Does your style of MA that you practice have a common methodology that characterises it as “____ Style/System”? (ie: controlling the centerline, taking it to the ground, etc.) If so what is it, and more importantly, how do you find it varies based on different players in your own system?

-Golden Arms-

Boxing: Stick and Move

Bajiquan: Get close and smash (or throw)

Brazilian Jiu-Jistu: Take down and submit (or buttscoot and make excuses, depending on who you ask)

Extend Ki
Keep weight underside
Relax Completely
Keep one point

Nice…Mr Nemo, do you cross train in all those styles?? The buttscoot had me laughing…Shaolin Boxer…I recognize those word for word…check my profile…I will always have respect for anybody that says those words and only gets calmer as you get more aggressive or close in on them :smiley:

-Golden Arms-

Here’s mine:

I refuse to fight you. However, I’d be more than happy to help you figure out how to fall down.

ROFL…Waterdragon, is that possibly a Tai Chi reference…I have heard tai chi players say that the greatest thing about using it is letting the other guy try and figure out how he got on the ground so quickly…

-Golden Arms-

Originally posted by Water Dragon
[B]Here’s mine:

I refuse to fight you. However, I’d be more than happy to help you figure out how to fall down. [/B]

ROFL I’m going to steal that. That’s good:D

It’s actually a serious reply. Next time you spar, think of the above sentance. Notice how it changes your intent. It could also be, you just want to help the other guy figure out how to hit himself.

Intercept, trap, draw in hit a few times in between each step, takedown, break something then strike a few more times.

Destroy all of his weapons at his disposal.

Destroy their center of balance and never let them regain it…

…crush your enemies, see them driven before you, and hear the lamentations of their women…

Oh, you wanted fighting “style”…

In that case, then in the paraphrased words of me mum,
“smile when you fight, cause it’ll relax you, and unnerve the heck out of your opponent”

Don’t mess with Mom!

Octavius: Ahhhh, the Conan way of describing whats good in life…:smiley:

These are not really style specific but commonly used in my training. They refer to many southern styles.

Dont let go untill you have taken your pound of flesh:eek:

The best defence is a good offence.

The strongest shape is a triangle.

Lastly my styles [Hung Ga] motto…
I can be as hard as iron or as soft as silk.

The strongest shape is a triangle.

In attacking or defending contex?

S.Teebas

The strongest shape is a triangle

  • This can be applied to a lot of things including both attack and defence but most often its applied to stance.
    A good example is a square horse stance which is similar to a triangle on its side with your feet reprenting the base and your head the point.

Our style, like Xingyiquan, has a very strong SPEAR influence.

We have a very thrusting kind of jing that punches through holes.
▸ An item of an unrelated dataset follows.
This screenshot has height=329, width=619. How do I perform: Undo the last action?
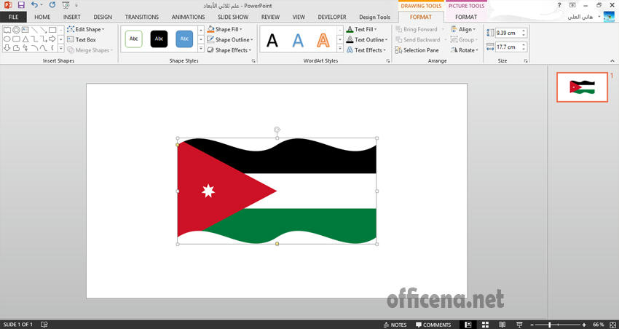point(33,5)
The length of the spear when held at one end is reflected in our footwork.

The empty hand set of our style features spear like thrusting attacks. Yet we retain circular foot motions that allow us to attack an opponent from multiple directions. Even when we uproot our opponents, we do so from the side horse stance the way a spear would. Everything we do is based on this basic spear motion.

Interestingly, we don’t practice a “spear” staff per se. We simply practice the “staff” knowing that it can be translated into a spear technique.

The spear posture allows us to close off our gates and yet open those of opponents.

"Shaolin Boxer…I recognize those word for word…check my profile…I will always have respect for anybody that says those words and only gets calmer as you get more aggressive or close in on them "

Yeah, good old Koichi Tohei’s words. My sensei, Shizuo Imaizumi, was head of the New York Ki socitey until he retired and opened his own school in 1987-1988.

“Our style, like Xingyiquan, has a very strong SPEAR influence.”

That is very interesting, as the development of aikido is based on sword techniques. I think that this is a natural progression…as the weapons fade and become outdated, the empty hand techniques evolve.

close with your opponent
collapse the opponent’s structure with your own
pummel, pummel, throw

Also, the jing is the same type jing used in hsing yi.